Female circumcision protested
2004-03-09 20:09
Mogadishu, Somalia - Hundreds of women marched through the streets of Somalia's capital in a rare public protest against female circumcision as aid groups began a nationwide campaign to stop the traditional practice.
The demonstration took place on Monday to coincide with the launch of the campaign which is being organised by three Somali women's umbrella groups representing more than 100 organisations in the Horn of Africa nation, UN agencies and international aid groups.
Details of the campaign have yet to be worked out, but it is intended to educate Somalis about the harmful effects of female circumcision, said Maryan Ali Obsiiye, secretary-general of the Somali Women's Chamber of Commerce.
The United Nations estimates that 98% of women in the Muslim nation have been circumcised.
The custom is seen as a rite of passage to womanhood in the nation of 7 million. It is also sometimes viewed as a religious practice.
"We want to make it clear that there is no religious basis for this practice," said Obsiiye.

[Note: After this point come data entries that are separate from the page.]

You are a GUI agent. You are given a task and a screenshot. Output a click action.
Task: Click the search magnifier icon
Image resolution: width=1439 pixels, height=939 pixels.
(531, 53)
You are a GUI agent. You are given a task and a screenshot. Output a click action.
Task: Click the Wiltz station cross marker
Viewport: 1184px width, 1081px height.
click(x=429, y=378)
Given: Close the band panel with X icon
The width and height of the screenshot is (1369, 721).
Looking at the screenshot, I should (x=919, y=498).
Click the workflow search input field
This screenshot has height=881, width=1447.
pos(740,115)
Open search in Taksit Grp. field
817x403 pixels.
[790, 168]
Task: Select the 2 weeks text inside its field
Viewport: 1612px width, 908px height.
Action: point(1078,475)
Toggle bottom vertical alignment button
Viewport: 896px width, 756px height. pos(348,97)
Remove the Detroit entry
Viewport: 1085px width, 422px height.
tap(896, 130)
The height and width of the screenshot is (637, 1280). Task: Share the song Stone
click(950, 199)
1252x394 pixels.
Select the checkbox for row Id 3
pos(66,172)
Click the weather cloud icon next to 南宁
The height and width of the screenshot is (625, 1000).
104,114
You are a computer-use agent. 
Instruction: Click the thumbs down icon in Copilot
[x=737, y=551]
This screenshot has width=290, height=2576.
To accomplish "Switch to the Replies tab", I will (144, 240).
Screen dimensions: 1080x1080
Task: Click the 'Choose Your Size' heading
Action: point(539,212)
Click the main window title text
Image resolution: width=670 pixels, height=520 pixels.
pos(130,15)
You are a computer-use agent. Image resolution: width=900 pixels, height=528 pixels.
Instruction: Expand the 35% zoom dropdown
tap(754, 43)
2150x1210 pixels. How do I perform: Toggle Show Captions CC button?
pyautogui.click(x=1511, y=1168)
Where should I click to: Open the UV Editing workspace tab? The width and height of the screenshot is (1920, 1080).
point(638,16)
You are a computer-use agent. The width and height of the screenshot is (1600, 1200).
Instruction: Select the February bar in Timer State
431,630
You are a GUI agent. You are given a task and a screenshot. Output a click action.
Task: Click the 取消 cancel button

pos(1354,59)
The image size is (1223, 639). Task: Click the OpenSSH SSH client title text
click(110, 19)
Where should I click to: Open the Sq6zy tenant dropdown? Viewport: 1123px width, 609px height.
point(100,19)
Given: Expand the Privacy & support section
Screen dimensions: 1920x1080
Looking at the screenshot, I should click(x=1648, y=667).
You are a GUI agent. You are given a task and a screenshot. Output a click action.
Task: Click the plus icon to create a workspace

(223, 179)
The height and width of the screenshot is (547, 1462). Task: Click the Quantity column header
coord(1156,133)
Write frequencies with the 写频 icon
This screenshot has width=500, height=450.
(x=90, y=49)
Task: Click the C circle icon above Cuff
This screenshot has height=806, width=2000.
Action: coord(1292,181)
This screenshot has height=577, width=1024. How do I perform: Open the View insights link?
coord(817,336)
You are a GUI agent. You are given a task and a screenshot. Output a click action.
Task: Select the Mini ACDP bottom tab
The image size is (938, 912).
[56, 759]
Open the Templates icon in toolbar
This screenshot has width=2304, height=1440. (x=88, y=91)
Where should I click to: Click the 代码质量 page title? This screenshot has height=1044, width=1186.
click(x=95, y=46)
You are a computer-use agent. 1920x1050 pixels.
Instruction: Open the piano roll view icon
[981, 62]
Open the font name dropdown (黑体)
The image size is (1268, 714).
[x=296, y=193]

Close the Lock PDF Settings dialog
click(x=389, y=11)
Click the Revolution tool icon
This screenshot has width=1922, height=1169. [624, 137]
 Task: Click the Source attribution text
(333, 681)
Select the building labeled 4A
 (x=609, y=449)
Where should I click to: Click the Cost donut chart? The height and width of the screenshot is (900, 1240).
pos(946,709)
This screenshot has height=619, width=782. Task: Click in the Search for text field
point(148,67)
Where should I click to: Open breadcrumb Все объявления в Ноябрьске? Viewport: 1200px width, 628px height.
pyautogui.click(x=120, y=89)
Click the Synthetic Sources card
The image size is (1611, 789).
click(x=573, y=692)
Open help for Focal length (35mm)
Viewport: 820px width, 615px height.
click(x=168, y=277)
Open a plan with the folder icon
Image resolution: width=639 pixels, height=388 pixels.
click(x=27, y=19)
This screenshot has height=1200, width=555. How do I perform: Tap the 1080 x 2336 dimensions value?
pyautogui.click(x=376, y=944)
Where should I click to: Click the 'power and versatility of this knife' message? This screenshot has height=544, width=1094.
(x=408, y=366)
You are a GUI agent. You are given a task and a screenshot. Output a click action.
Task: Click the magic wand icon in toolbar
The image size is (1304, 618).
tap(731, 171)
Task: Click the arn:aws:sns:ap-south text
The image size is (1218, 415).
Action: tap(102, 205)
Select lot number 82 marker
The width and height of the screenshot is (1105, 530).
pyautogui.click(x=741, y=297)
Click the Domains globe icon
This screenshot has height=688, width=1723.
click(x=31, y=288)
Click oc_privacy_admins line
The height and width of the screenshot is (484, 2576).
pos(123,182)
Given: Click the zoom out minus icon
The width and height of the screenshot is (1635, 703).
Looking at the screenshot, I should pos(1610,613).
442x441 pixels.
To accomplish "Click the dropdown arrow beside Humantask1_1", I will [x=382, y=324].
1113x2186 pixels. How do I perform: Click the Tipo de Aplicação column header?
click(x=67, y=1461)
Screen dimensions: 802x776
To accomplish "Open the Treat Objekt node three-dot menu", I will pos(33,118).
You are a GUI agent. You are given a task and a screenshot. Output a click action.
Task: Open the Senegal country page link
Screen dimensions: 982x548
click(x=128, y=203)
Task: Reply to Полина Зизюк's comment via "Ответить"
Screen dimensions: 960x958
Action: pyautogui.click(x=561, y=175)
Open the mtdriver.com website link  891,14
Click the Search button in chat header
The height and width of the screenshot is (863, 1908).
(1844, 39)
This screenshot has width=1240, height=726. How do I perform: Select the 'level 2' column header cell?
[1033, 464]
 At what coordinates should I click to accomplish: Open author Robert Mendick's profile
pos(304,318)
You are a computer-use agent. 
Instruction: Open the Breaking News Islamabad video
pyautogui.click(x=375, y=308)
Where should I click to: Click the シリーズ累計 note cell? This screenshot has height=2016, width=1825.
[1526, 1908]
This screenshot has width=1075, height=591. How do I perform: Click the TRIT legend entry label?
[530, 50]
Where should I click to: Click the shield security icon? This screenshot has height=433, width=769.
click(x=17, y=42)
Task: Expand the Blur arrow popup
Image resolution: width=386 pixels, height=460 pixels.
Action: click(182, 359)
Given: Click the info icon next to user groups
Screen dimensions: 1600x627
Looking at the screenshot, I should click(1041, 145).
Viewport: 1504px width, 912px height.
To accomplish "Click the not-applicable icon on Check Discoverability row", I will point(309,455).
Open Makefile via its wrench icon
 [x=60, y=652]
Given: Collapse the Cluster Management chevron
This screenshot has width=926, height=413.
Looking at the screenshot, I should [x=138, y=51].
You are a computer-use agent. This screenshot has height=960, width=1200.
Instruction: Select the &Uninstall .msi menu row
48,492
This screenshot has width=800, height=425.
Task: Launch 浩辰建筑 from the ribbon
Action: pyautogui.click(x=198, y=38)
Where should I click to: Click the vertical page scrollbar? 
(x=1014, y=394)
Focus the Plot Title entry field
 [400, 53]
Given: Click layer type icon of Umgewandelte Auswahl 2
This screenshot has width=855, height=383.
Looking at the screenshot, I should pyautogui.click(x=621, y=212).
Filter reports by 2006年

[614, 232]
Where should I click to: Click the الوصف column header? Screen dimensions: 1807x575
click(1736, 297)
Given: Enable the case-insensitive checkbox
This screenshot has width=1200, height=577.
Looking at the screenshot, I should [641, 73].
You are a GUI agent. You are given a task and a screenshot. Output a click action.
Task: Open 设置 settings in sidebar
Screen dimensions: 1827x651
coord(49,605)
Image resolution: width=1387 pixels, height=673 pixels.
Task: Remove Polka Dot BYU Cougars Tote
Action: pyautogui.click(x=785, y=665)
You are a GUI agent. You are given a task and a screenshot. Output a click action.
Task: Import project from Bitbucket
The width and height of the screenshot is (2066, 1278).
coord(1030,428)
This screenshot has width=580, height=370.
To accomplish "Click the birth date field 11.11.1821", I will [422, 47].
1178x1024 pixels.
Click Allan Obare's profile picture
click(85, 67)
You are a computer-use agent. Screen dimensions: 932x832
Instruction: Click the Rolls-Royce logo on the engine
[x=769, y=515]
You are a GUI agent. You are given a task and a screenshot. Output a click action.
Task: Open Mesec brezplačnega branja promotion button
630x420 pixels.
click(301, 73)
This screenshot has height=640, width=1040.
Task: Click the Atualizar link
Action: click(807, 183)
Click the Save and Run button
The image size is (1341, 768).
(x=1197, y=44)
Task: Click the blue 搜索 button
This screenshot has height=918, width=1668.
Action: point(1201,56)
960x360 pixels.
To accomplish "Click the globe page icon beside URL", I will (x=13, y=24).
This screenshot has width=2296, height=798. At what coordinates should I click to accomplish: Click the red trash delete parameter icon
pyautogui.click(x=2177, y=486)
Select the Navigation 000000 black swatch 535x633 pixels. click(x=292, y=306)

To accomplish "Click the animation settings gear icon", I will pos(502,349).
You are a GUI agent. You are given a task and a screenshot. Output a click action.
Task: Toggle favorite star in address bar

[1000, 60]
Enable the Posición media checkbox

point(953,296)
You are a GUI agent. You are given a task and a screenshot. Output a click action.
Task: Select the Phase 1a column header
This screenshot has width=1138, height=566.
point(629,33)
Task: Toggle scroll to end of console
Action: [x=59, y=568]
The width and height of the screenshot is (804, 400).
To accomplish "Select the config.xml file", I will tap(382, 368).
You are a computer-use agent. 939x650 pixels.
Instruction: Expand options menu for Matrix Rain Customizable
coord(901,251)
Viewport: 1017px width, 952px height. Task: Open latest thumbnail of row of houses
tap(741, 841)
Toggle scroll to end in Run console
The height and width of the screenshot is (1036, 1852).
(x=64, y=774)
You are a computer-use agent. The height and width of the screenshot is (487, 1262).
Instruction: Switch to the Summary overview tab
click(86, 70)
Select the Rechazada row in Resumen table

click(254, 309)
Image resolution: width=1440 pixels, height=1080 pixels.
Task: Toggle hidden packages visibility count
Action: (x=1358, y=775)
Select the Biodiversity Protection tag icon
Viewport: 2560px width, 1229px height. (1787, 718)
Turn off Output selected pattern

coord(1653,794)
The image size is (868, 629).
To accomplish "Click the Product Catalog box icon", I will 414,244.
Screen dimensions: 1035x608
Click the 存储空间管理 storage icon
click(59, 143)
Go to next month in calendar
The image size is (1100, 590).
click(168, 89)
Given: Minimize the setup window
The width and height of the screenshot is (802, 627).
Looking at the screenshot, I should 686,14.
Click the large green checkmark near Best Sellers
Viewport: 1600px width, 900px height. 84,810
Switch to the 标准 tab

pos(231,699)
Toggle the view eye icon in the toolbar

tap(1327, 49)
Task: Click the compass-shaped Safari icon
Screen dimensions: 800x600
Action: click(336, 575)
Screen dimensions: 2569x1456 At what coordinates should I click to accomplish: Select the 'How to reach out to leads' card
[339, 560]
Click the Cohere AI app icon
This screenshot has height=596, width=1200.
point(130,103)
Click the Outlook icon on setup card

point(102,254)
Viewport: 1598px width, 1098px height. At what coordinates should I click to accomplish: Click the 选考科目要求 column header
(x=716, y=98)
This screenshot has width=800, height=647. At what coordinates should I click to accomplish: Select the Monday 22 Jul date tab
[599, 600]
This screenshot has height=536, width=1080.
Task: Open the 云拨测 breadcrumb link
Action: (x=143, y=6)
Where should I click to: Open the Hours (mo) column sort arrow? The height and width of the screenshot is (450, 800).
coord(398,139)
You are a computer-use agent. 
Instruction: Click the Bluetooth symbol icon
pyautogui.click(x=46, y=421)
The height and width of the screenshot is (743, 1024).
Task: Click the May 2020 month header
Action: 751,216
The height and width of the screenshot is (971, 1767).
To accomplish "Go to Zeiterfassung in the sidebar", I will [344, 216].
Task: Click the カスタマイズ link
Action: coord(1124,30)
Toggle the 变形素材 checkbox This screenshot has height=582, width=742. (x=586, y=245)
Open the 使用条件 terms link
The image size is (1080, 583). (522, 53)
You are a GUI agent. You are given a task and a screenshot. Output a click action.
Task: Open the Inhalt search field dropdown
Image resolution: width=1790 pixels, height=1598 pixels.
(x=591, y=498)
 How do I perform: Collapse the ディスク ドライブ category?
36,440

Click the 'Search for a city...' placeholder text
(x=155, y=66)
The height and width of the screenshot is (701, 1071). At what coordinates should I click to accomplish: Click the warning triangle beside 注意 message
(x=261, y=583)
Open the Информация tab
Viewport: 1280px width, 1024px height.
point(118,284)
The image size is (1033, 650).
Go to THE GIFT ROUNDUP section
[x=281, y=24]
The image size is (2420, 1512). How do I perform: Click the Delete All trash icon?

Circumcision ranges from clipping or burning the clitoris to cutting off all the outer labia and sewing closed the remaining tissue, leaving only a tiny opening.
An estimated 130 million women, most of them in Africa, have been subjected to ritual genital cutting. The number is believed to grow by up to 2 million each year.
The practice is illegal in 18 countries, nine of them in Africa.
But Somalia has been without an effective central government since the 1991 ouster of dictator Mohamed Siad Barre and circumcision remains widespread.